Protéger la confidentialité de vos données
Voici quelque chose qui mérite réflexion. Les données menstruelles sont profondément personnelles. Elles peuvent révéler des informations sur votre santé, votre fertilité et votre corps que vous ne souhaitez peut-être pas voir circuler sur le serveur de quelqu'un d'autre.
Beaucoup d'applications de suivi populaires exigent un compte, se synchronisent dans le cloud ou partagent des données avec des tiers. Si cela vous met mal à l'aise, vous n'êtes pas paranoïaque. Vous êtes prudente. Il y a en ce moment une vraie discussion autour de la confidentialité des données de santé et de ce que les applications gratuites vous coûtent réellement.
Si la confidentialité compte pour vous, cherchez un outil de suivi qui fonctionne hors ligne et ne nécessite pas de compte. sCycle a été conçu exactement dans cet esprit. Vos données restent sur votre appareil, un point c'est tout. Pas d'inscription, pas de synchronisation cloud, pas de doute sur qui d'autre peut voir vos informations.
Que faire de toutes ces données
Après deux ou trois mois de suivi régulier, prenez quelques minutes pour regarder en arrière. Vous remarquerez probablement des choses comme :
- La durée moyenne de votre cycle, qui vous aide à prévoir vos prochaines règles
- Des symptômes récurrents, pour pouvoir anticiper au lieu de subir
- Des schémas d'humeur qui vous aident à planifier les événements importants (ou au moins à comprendre pourquoi certaines semaines semblent plus difficiles)

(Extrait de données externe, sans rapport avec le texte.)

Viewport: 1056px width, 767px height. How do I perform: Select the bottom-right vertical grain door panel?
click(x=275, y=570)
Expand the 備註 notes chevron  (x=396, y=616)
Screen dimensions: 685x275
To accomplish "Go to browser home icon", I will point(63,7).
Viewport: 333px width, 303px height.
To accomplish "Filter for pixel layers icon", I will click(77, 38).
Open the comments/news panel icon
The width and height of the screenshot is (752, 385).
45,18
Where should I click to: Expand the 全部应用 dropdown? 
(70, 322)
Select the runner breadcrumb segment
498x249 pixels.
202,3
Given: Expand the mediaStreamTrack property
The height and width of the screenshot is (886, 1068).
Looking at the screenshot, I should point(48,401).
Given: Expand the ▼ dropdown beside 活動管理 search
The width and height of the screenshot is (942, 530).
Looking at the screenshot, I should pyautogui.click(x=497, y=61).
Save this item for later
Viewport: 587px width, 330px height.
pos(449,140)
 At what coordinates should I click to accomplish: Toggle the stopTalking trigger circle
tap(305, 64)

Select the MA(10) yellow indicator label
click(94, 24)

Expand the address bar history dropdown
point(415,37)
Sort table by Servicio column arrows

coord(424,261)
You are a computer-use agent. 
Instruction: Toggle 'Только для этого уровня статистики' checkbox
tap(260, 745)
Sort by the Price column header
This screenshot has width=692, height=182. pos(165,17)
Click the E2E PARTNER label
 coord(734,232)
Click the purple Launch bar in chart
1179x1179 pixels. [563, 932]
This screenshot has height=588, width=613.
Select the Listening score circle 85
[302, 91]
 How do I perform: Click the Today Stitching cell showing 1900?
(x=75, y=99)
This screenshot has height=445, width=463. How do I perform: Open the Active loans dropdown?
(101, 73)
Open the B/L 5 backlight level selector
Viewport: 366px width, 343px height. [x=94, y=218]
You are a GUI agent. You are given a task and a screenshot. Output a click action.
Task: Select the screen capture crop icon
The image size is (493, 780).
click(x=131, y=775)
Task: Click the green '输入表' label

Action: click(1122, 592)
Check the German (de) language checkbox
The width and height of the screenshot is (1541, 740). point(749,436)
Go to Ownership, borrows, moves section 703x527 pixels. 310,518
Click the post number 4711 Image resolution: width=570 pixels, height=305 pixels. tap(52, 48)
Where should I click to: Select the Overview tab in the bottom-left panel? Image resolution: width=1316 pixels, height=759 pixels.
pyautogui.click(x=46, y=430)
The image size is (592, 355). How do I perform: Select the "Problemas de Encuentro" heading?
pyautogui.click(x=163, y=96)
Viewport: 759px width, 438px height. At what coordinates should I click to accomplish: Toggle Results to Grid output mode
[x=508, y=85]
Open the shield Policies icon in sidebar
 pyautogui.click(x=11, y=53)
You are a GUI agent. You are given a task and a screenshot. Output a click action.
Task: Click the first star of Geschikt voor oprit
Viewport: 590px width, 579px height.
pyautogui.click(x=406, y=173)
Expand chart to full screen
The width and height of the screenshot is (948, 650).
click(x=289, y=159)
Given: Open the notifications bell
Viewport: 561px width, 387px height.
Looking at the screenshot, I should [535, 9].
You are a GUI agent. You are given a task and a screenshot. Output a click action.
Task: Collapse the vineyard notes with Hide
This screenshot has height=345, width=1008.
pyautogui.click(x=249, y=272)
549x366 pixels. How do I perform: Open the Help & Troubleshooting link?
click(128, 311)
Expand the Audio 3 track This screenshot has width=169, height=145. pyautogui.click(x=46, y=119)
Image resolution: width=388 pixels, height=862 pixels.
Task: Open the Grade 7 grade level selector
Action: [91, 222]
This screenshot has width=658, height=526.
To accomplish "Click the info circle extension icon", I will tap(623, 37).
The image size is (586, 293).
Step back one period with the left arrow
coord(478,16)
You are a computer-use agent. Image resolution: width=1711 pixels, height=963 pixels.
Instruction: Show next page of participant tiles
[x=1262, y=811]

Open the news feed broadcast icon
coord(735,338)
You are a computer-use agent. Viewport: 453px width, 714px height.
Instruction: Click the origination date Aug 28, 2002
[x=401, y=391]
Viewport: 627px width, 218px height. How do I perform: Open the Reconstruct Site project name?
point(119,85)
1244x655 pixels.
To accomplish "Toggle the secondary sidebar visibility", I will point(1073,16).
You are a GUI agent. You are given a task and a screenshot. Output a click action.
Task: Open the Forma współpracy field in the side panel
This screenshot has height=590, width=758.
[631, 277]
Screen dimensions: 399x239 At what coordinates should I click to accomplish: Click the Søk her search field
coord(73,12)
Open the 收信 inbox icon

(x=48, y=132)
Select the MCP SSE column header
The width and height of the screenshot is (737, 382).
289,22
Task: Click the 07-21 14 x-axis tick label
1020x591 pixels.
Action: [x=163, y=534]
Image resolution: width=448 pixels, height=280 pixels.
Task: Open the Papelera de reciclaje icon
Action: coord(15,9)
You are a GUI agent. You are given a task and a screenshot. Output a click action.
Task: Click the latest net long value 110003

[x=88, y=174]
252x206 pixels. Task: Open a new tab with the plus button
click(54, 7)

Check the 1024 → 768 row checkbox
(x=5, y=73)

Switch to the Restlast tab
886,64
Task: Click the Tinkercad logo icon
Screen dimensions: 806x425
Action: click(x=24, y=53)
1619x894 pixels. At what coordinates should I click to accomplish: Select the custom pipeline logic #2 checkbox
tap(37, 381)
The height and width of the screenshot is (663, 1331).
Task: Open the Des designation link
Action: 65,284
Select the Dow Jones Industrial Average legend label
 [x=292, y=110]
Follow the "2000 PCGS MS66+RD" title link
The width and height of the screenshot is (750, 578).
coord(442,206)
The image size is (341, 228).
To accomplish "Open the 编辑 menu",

- Des changements au fil du temps qui pourraient valoir la peine d'être mentionnés à un professionnel de santé
Il ne s'agit pas de transformer votre corps en tableur. Il s'agit de construire une compréhension discrète et personnelle du fonctionnement de votre corps. Ce savoir est puissant, et il vous appartient.
Combiner le suivi des règles avec d'autres habitudes
Votre cycle n'existe pas en vase clos. Il est lié à votre sommeil, votre énergie, votre poids et votre niveau de stress. Certaines personnes trouvent utile de suivre plusieurs choses en parallèle.
Par exemple, si vous surveillez également votre poids, savoir où vous en êtes dans votre cycle explique beaucoup de ces fluctuations quotidiennes frustrantes. La rétention d'eau avant les règles est tout à fait normale, mais elle peut sembler alarmante si vous ne comprenez pas pourquoi la balance vient de faire un bond.
De même, combiner la conscience de votre cycle avec de simples exercices de respiration pendant vos journées les plus anxieuses peut rendre ces phases plus difficiles plus gérables.
Commencer dès aujourd'hui
Pas besoin d'attendre vos prochaines règles pour démarrer. Ouvrez une application de suivi (ou même un carnet) et notez où vous pensez en être dans votre cycle en ce moment. Une estimation suffit.
Puis, la prochaine fois que vos règles arrivent, notez-le. Enregistrez votre flux. Notez comment vous vous sentez. Gardez les choses simples, gardez-les privées, et continuez.
En quelques mois, vous aurez quelque chose de vraiment précieux : une carte personnelle des rythmes de votre corps que personne d'autre n'a besoin de voir.
Votre corps. Vos données. Votre compréhension.